## [STATED EXERCISE]
Repeat the items between the lines holding "Where should I" and "Action: 277,169", inclusive, without the pictures.
# DATASET EXTRACT start
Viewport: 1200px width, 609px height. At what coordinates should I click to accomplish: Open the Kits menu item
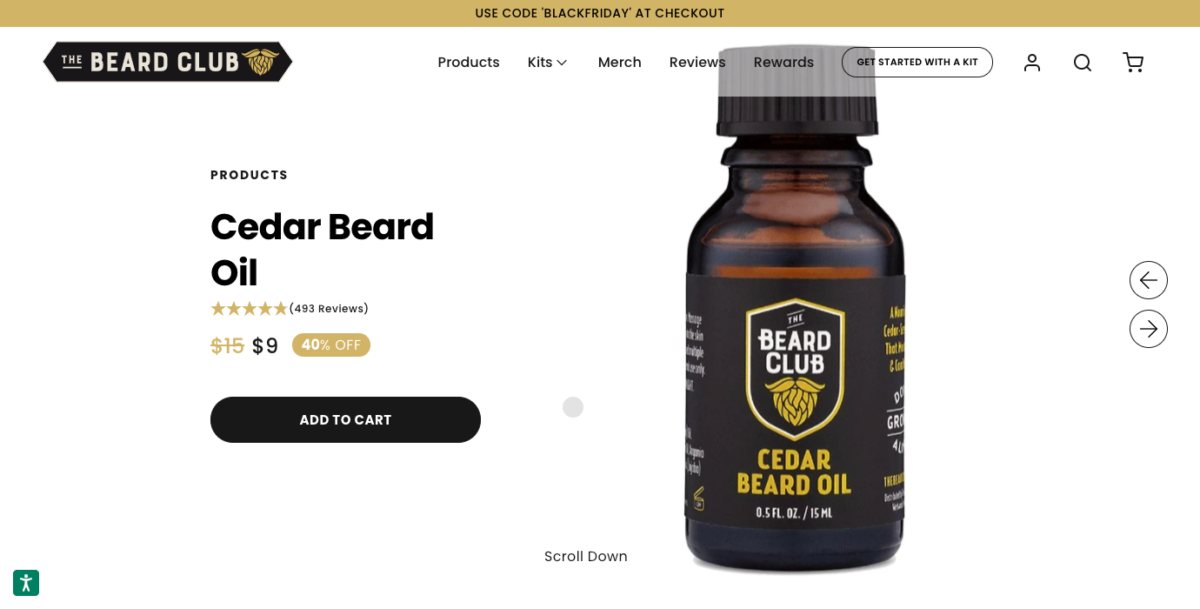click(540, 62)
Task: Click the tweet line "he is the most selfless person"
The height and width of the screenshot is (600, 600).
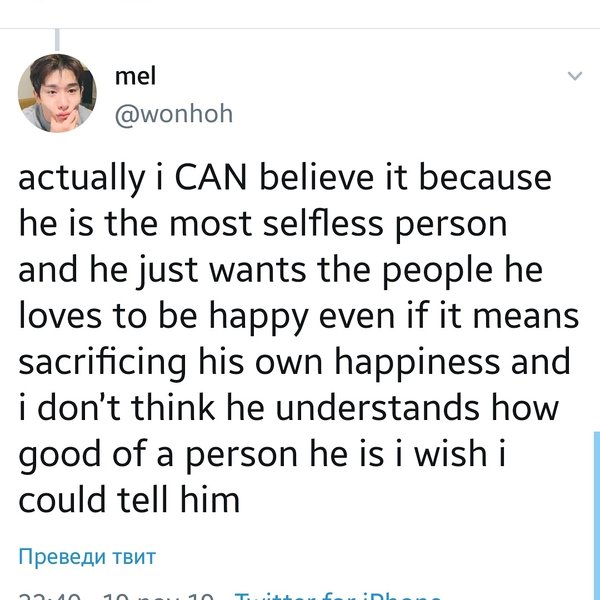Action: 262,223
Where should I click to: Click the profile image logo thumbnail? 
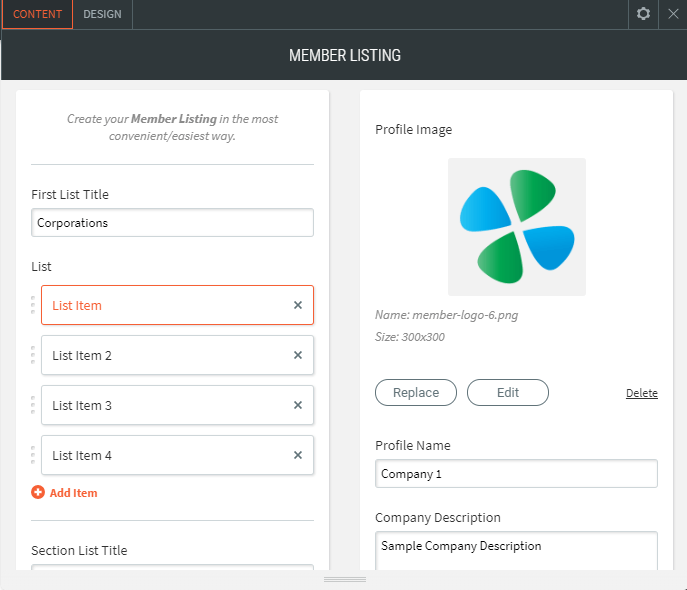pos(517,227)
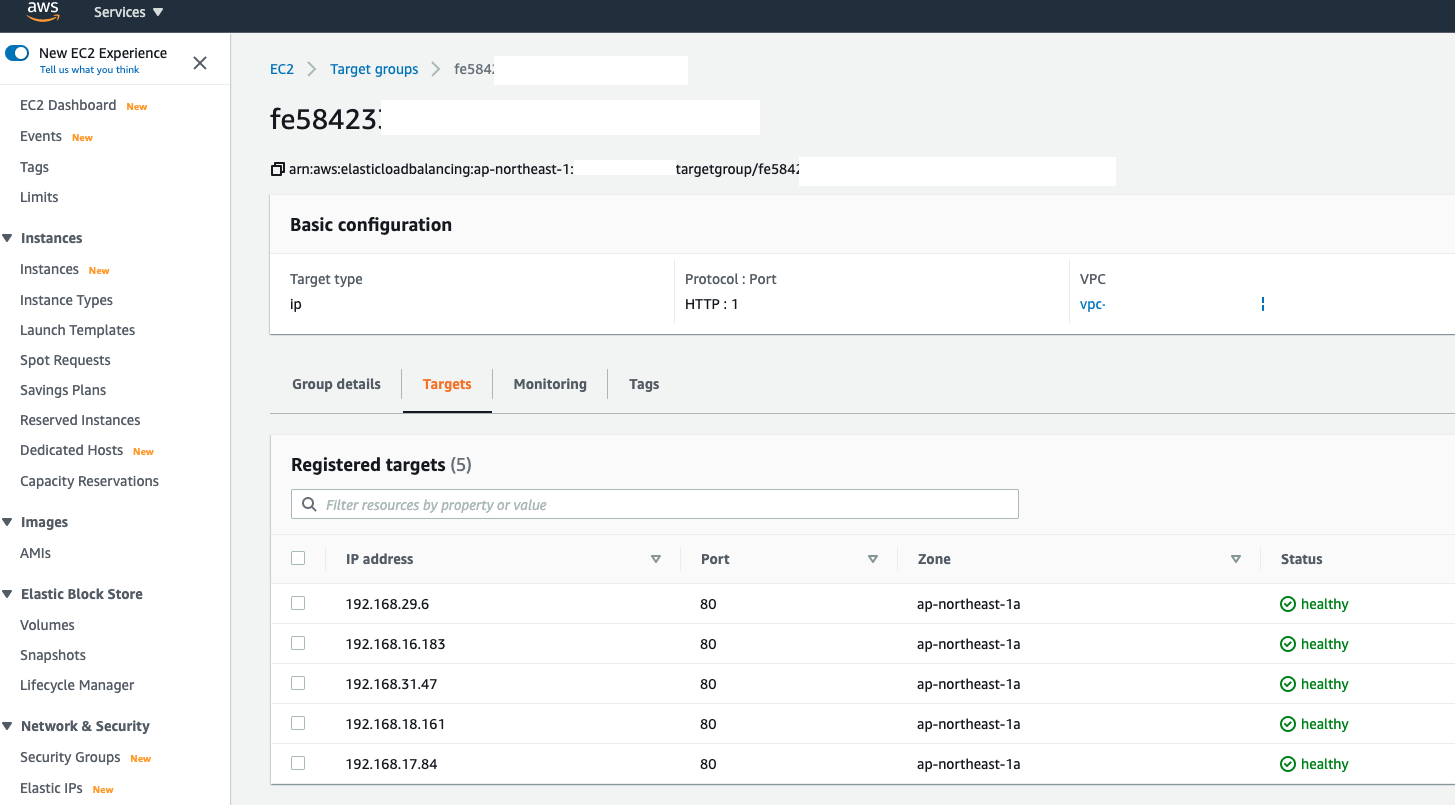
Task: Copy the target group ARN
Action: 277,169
# DATASET EXTRACT end
# DATASET EXTRACT start
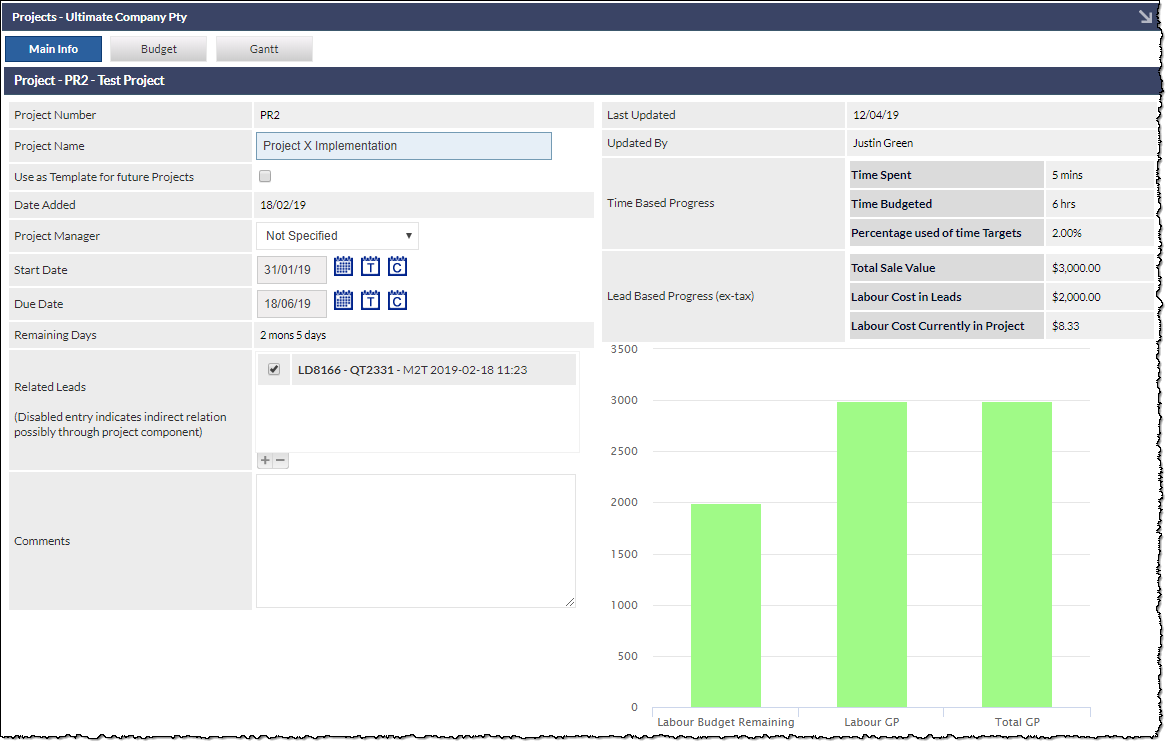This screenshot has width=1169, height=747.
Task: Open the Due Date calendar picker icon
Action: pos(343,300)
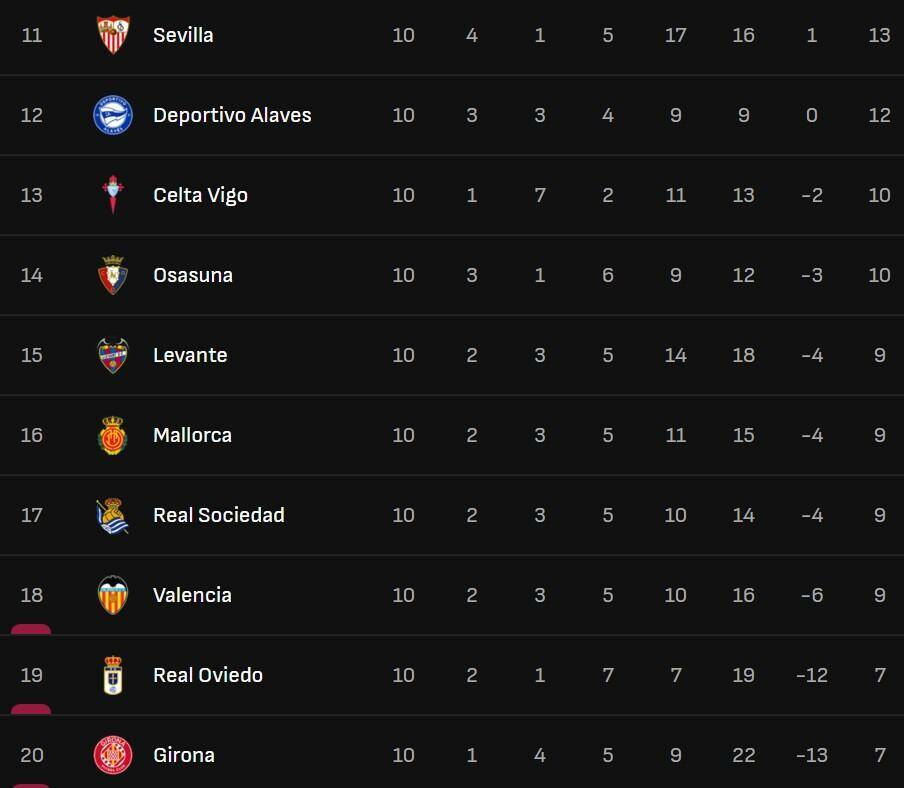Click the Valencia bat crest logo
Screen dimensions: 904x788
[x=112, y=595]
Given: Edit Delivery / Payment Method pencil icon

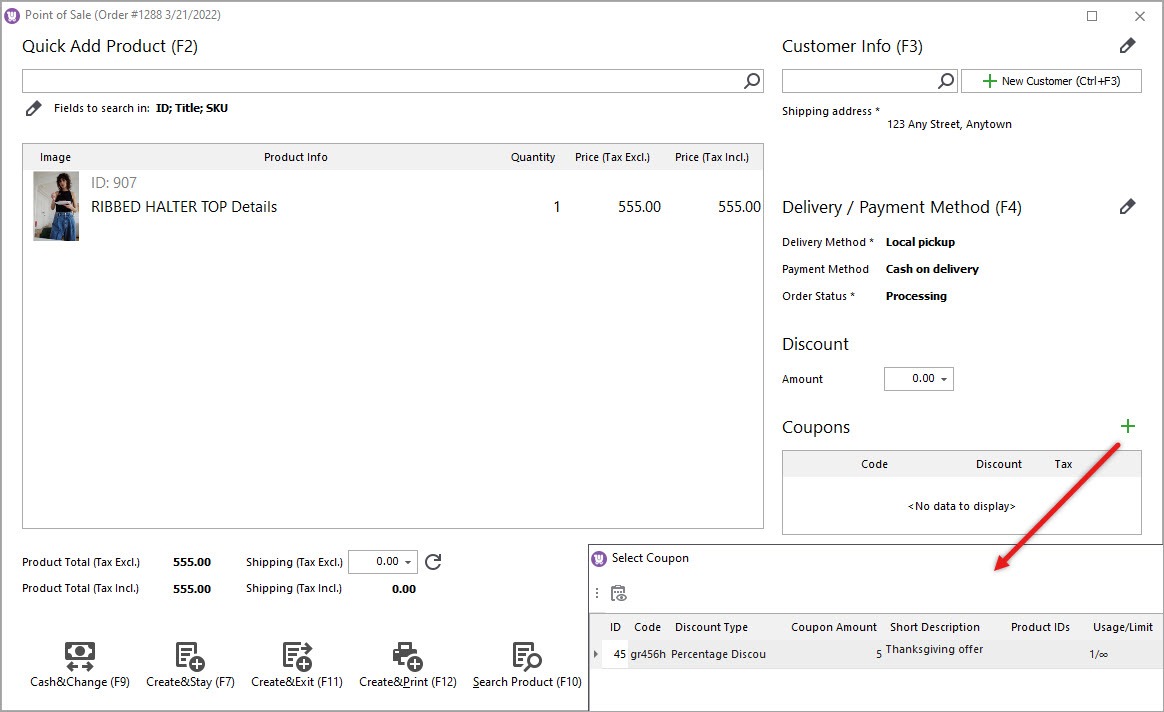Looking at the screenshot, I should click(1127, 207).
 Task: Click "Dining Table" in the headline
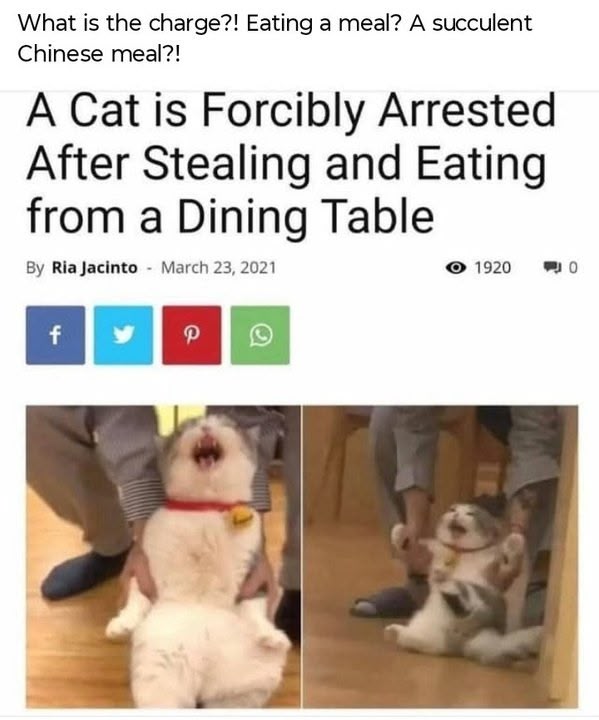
# DATASET EXTRACT end
# DATASET EXTRACT start
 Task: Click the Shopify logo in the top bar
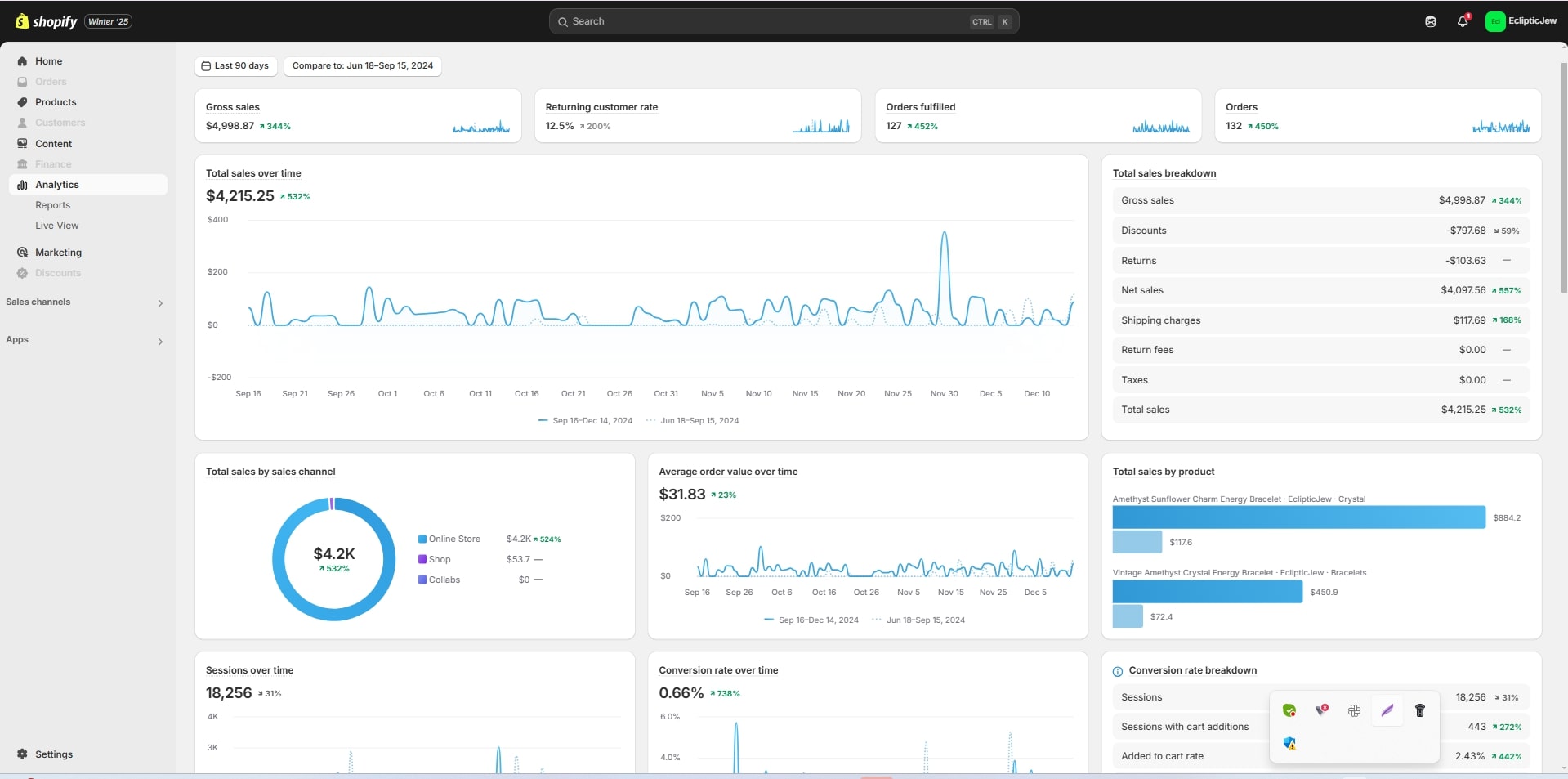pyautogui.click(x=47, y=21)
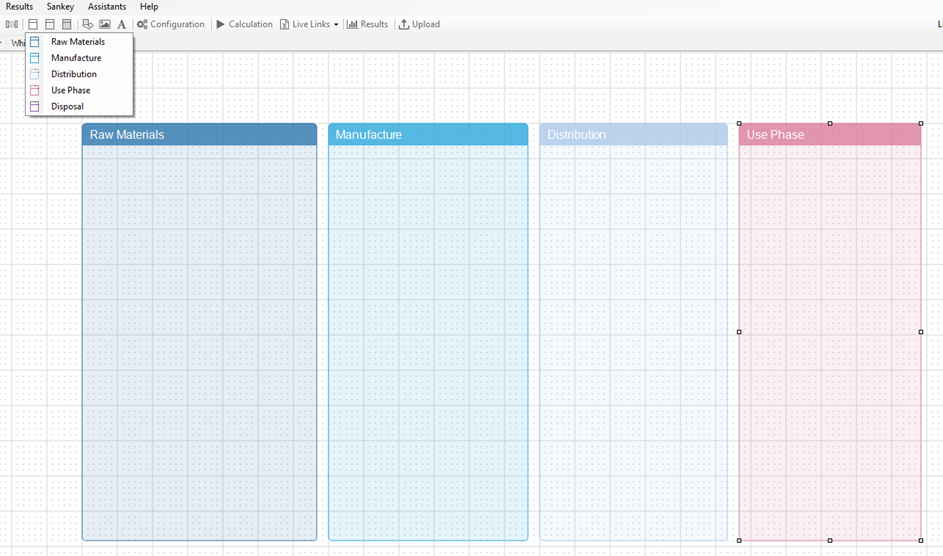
# DATASET EXTRACT end
## [TASK RESULT]
Where should I click to: Click the profile image logo thumbnail? 
pos(517,227)
Task: Copy the target group ARN
Action: 277,169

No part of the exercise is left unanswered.